Self-image has always been a tough spot for me. I am constantly thinking about what I project towards people, what people think about me, how I must behave when I’m not alone. I always try to look the best, to be as perfect as possible, to be as people want me to be because I don’t want to be alone. This is the main issue I’m dealing with. I care too much about what people think about me and I should not.  I sometimes do not speak up enough because I just want to be accepted. I just lose myself.  And all of my concerns date back to my childhood and my youth…. When I was young, I was pretty fat and ugly and I did not really have any friends. I was a misfit. People were mocking me and I had no one to talk to. My mother was there for me but she could not really help because I was always in my head. At some point, I just gave up and decided to stay on my own but solitude is a real bitch. I was jealous of everyone and I began resenting myself more and more. I don’t actually remember being really happy during that time of my life, especially during my youth. There were so many negative voices in my head and I could not make them stop shouting “You’re not good enough”.

When I went to university, I was pretty anxious about being alone again and ruining everything. I was truly scared. But it went well. I came out of the closet, I met nice people, one of which is truly my best friend. I started coming out of my shell but I was still pretty shy. When I was in my second year of college, I met new people who were amazing. We had so much fun together and I felt pretty great about myself. But everything changed the year after. I left on Erasmus and I actually changed a little bit. Everyone changes. And when I came back, everything was different. I did not have the same relationship with those friends. I actually felt uncomfortable with them and I did not feel like I belonged with them. Whenever we went out, I just felt like an outsider because I was not connecting with any of them anymore (but my best friend of course). And it went on and on and on. I could not resolve myself to speak about or just leave because I was scared of being alone. I put up with it until a few months ago.
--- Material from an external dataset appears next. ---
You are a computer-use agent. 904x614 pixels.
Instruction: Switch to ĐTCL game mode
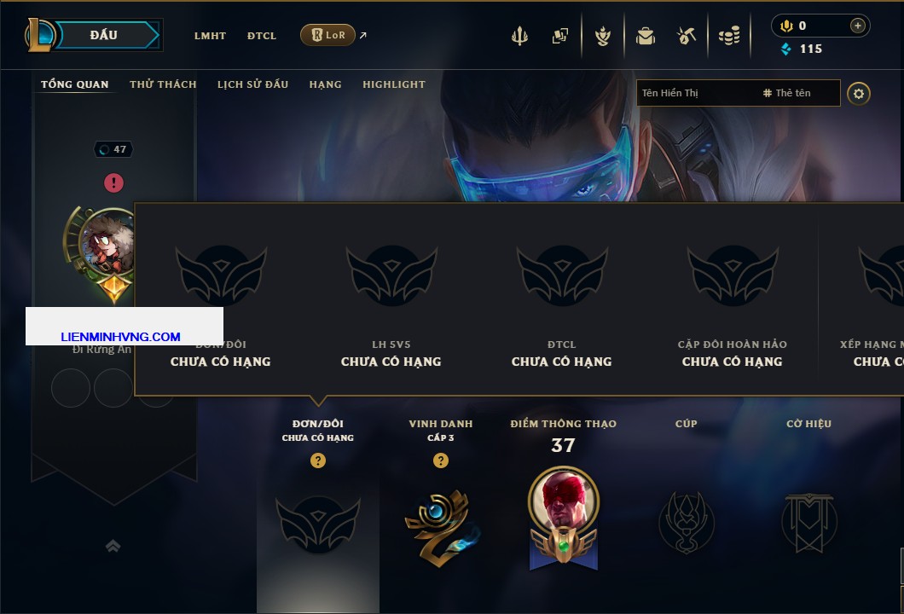pos(262,36)
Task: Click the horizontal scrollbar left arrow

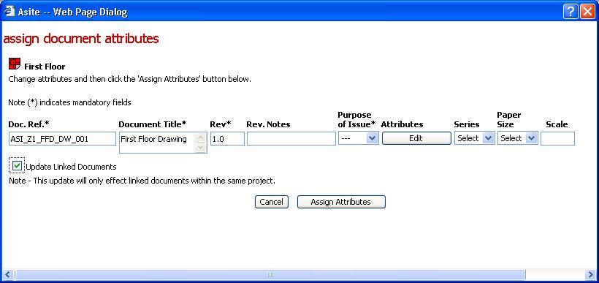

One month before coming to Brussel, I was actually on the verge of a mental breakdown. I was not comfortable with my presumed friends anymore and I really needed to leave because I felt like a burden. We had some issues in the past and I kept restraining myself. It was quite challenging. One particular event really hurt me a lot. I was actually in love with one of my friends. We cuddled a few times together and I actually felt pretty good when I was with him. I don’t know why. However, I didn’t know that I was just a mean for him not to feel alone. I actually wanted to confront him and tell him that I liked him but he would never talk about it. And the only time we did, he turned me back really harshly. And my build-up confidence really shattered. I did not feel good at all.  Our other common friends knew about it but nobody acknowledged it or said anything about it to him. My own emotions were set aside. It felt like I did not count at all, that I was nothing. And I just felt like shit. I felt like I did not have friends at all, I thought I was just boring, despicable and that nobody would ever like me because I was that way. I needed to leave this toxic environment.

When I arrived in Brussels, I just thought “Fuck it, I’m tired of holding me back, I tired of feeling like shit. Best decision ever.  I landed in a new environment and it felt like coming out of my shell again. I was free. Free of starting anew. Free of being myself and not worrying about anything.

 I feel like I’ve left my problems at home in Liège and that my mind is practically at peace. I’ve been living here for one month and a half and I had quite good experiences actually. Here, I’m learning to love myself more and accept who and how I am. I’m living in an environment full of opportunities. There’s room for improvement and new experiences. I can finally be myself here and that’s maybe why I’m feeling better. Though I dread coming back to my hometown but I guess I have to face my own demons. I always did, ever since I was a little boy. As I said, I’m sometimes get haunted by my past but the fact is that I’m still here and that I’m constantly evolving. I’m a vulnerable 22-years-old boy who’s hungry for happiness. There’s hope for everyone. Be patient and be determined. I like to think that for each situation, there is a light at the end of the tunnel. You need have to be patient. It’s hard but patience is key.